Derrick Rose dans le vestiaire !
Pour des raisons administratives, il ne sera pas rémunéré, contrairement à ses coéquipiers (« 6 000 dollars pour le meilleur joueur » des Bulls), mais sera à « 100% défrayé » (courses, loyer…). « Cela ne m’a quasiment rien coûté. J’étais le seul Français de la ligue à ce moment-là. Je me suis dit : ‘T’es là pour le kif, pour apprendre, fais ton truc’. »
Une cinquantaine de matchs l’attend en baignant non loin de l’environnement NBA. À l’instar des Mavs ou des Pacers, la franchise de l’Illinois ne met pas les Wheelchair Bulls de côté.
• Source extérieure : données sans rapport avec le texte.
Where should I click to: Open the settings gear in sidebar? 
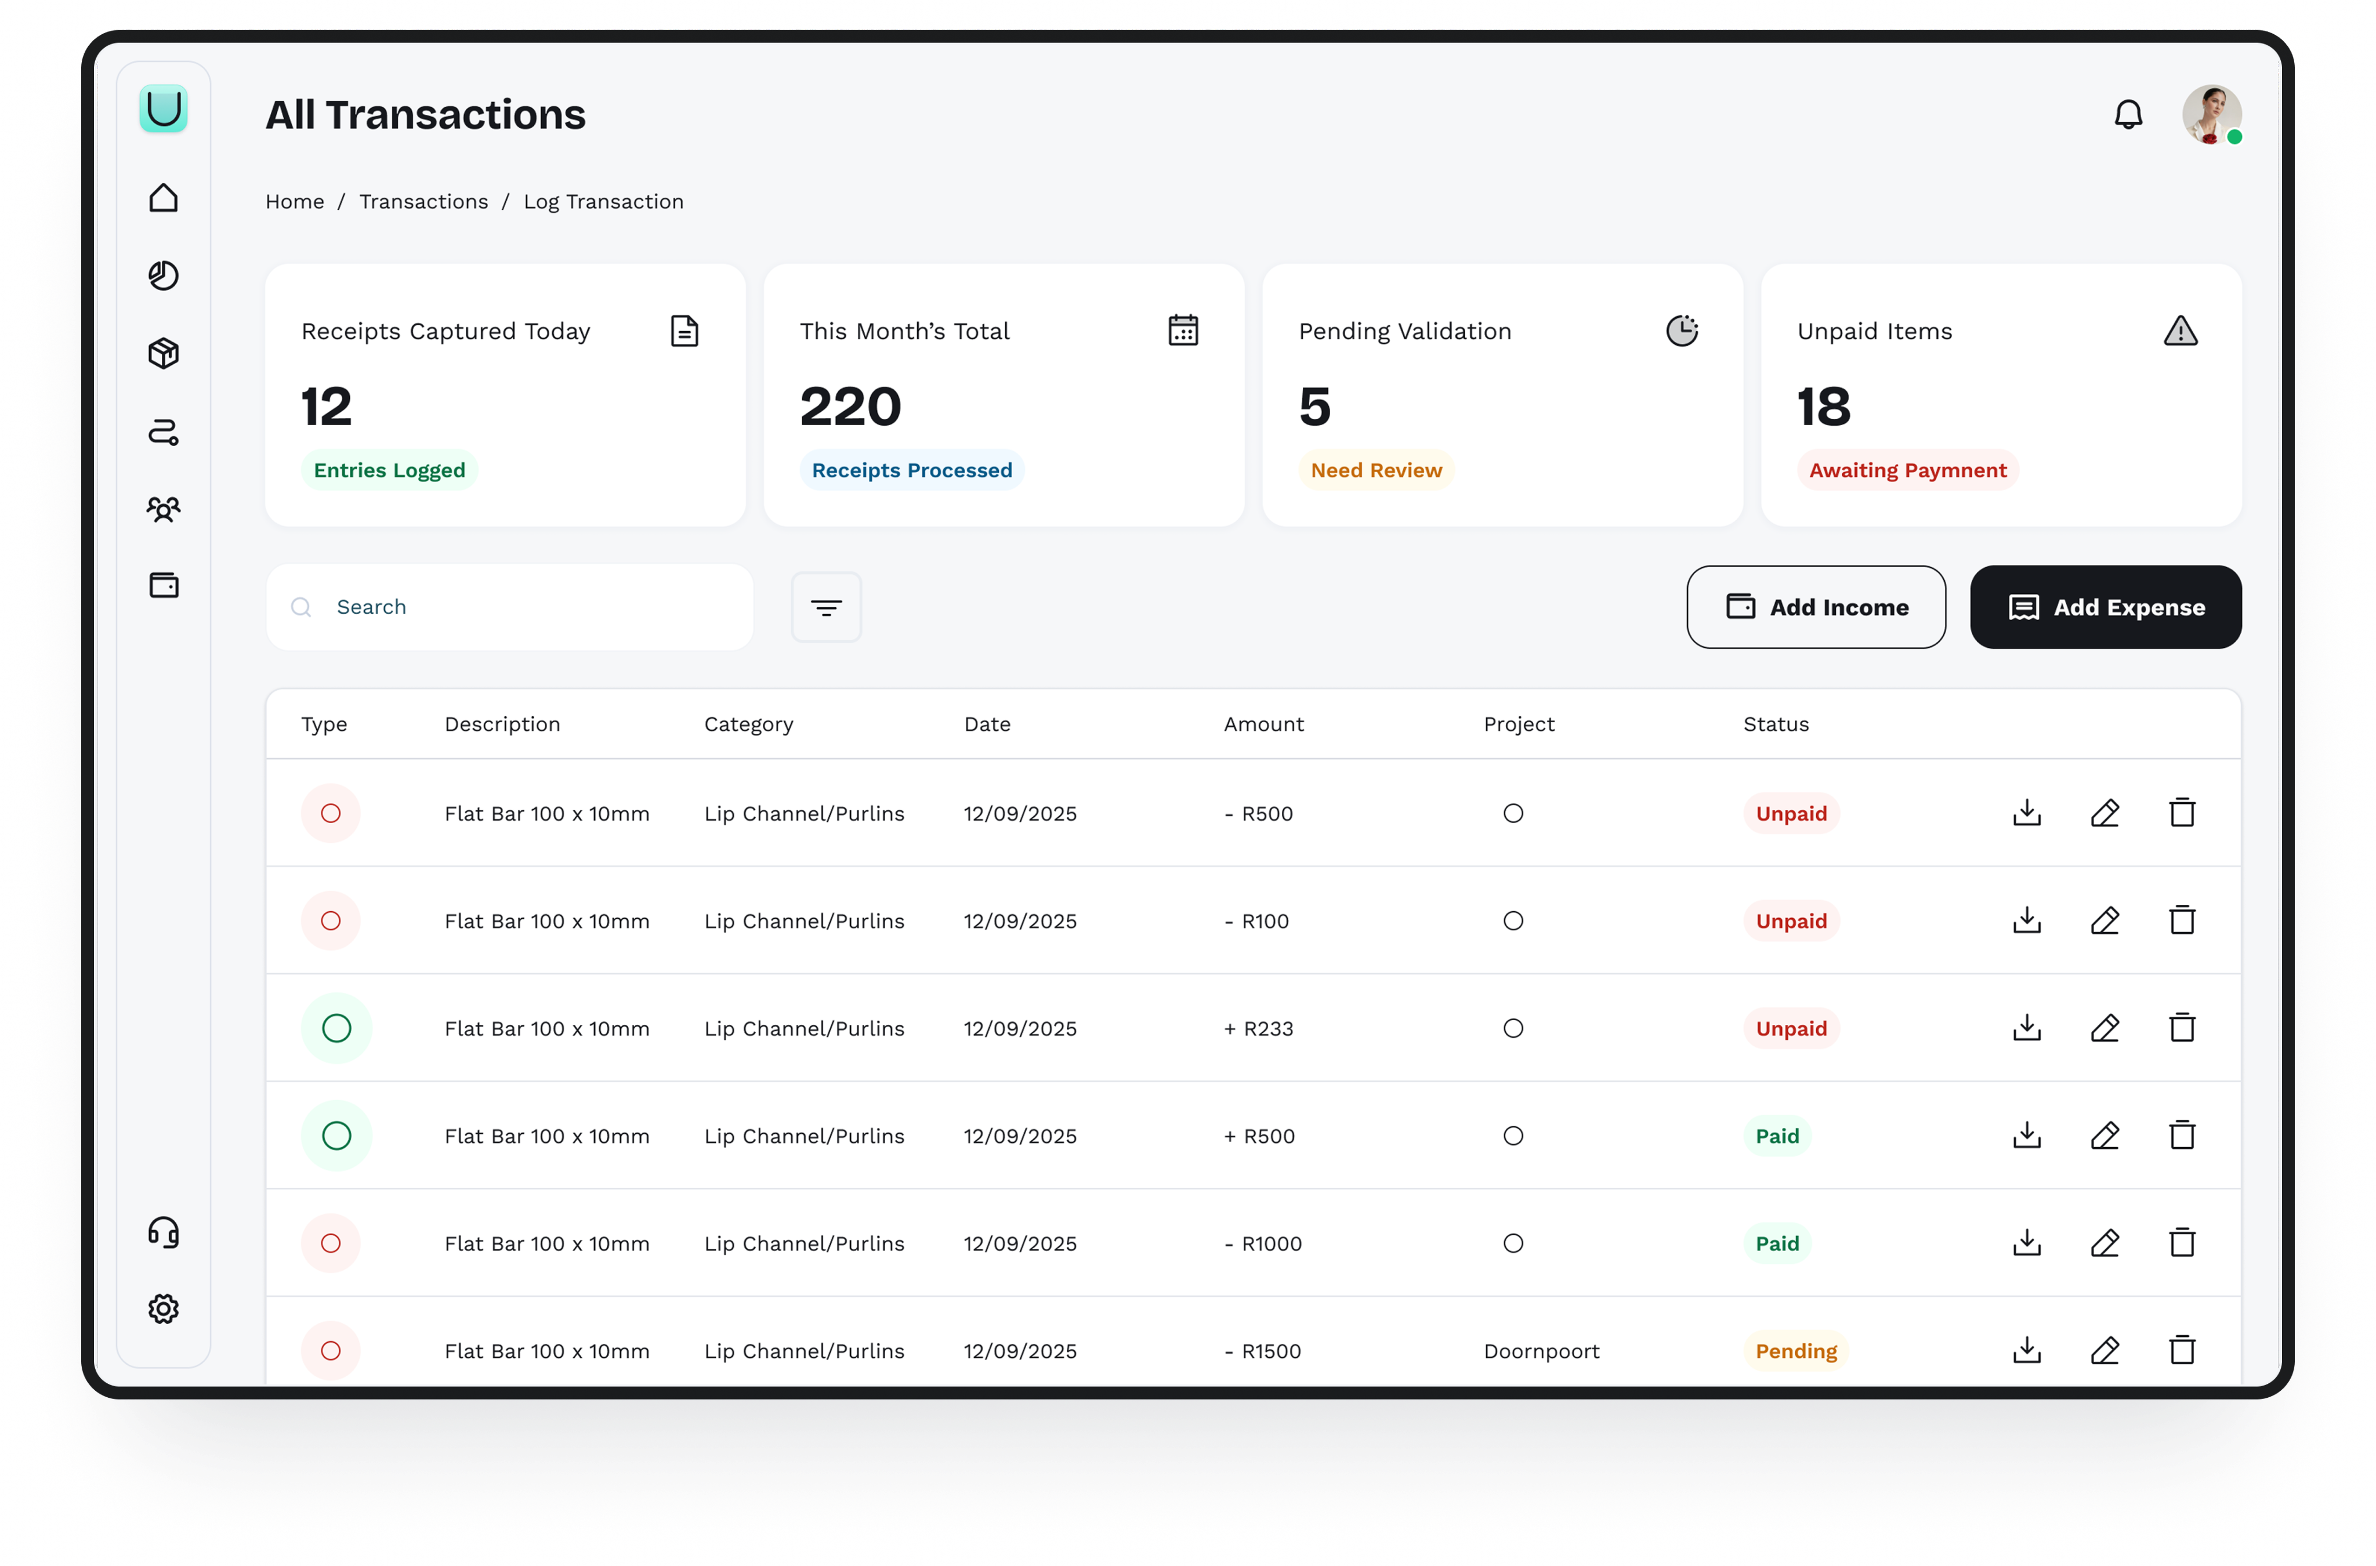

Celle-ci, habituée à évoluer en championnat devant 500 à 2 000 personnes, a l’occasion de faire des démonstrations devant les 20 000 personnes de l’United Center, l’antre des Bulls, à la mi-temps des matchs NBA.
Des souvenirs mémorables pour le Français, en particulier le jour où un certain Derrick Rose, blessé ce jour-là, s’invite dans leur vestiaire pour les motiver. Il restera au bord du terrain pour assister à la démo. Benjamin Chevillon sera également amené à croiser la route de Tony Parker, Nicolas Batum, la famille Noah ou encore Charles Barkley.
Élimination en playoffs
Le Français baigne dans un autre monde qui donne parfois lieu à des scènes cocasses. Lors de l’un de ses premiers déplacements, les membres de son équipe le dévisagent en le voyant s’occuper lui-même de sa valise et de son fauteuil. « L’intendant m’a dit : ‘C’est mon métier gros !’ »
Sur le plan sportif, celui qui devait être la doublure du meneur titulaire gagne en temps de jeu, semaine après semaine. De quoi valoir au « Yes man » de l’équipe d’être sélectionné au All-Star Game donc (à Houston, le hasard l’a fait se retrouver à partager sa chambre avec Patrick Anderson, considéré comme le meilleur joueur en fauteuil roulant au monde).
Et de contribuer à la qualification en playoffs. Les Bulls chuteront face aux Pacers où évoluent à l’époque Steve Serio et Brian Bell, tous deux membres de l’équipe US championne olympique à Paris cet été. Tout au long de son aventure, il est suivi de près par la caméra de la réalisatrice Gaëlle Schwaller, qui, tout juste sortie de Science Po journalisme, a eu un coup de cœur pour son histoire.
Quid de la professionnalisation ?
Son documentaire est amené à rester au placard pendant quelques années. Jusqu’à ce que PlaygroundTime, qui organise aussi des projections, entende parler du projet. « Je ne connaissais pas du tout cette histoire de dingue. Il fallait vraiment qu’on fasse quelque chose », défend Guilhem Peaucelle dont le compagnon de route, George Eddy, échangera avec le public en compagnie de la réalisatrice et du personnage principal.
Un moyen pour l’ex-membre des Bulls, 36 ans, de boucler sa boucle. Mais également de surfer sur la dynamique en cours autour du handisport. « Les Jeux ont permis de créer une base. La deuxième étape, c’est la professionnalisation », juge le consultant pour Google, qui aimerait que la France s’inspire des modèles allemand ou turc et leurs salaires pouvant grimper à plusieurs milliers d’euros.
Le trentenaire ne trouve « pas normal » que l’Equipe de France de basket fauteuil ait dû attendre vingt ans pour participer à nouveau aux Jeux Paralympiques. « On bricole trop, les autres pays ne bricolent plus », formule-t-il en pensant à la dernière place (8e) des Bleus, sans gagner le moindre match à Paris. « Ce serait bien qu’il y ait une prise de conscience. »
Projection vendredi 20 septembre à 20 h 15, cinéma Louis Jouvet à Chatou (78). Réservation recommandée.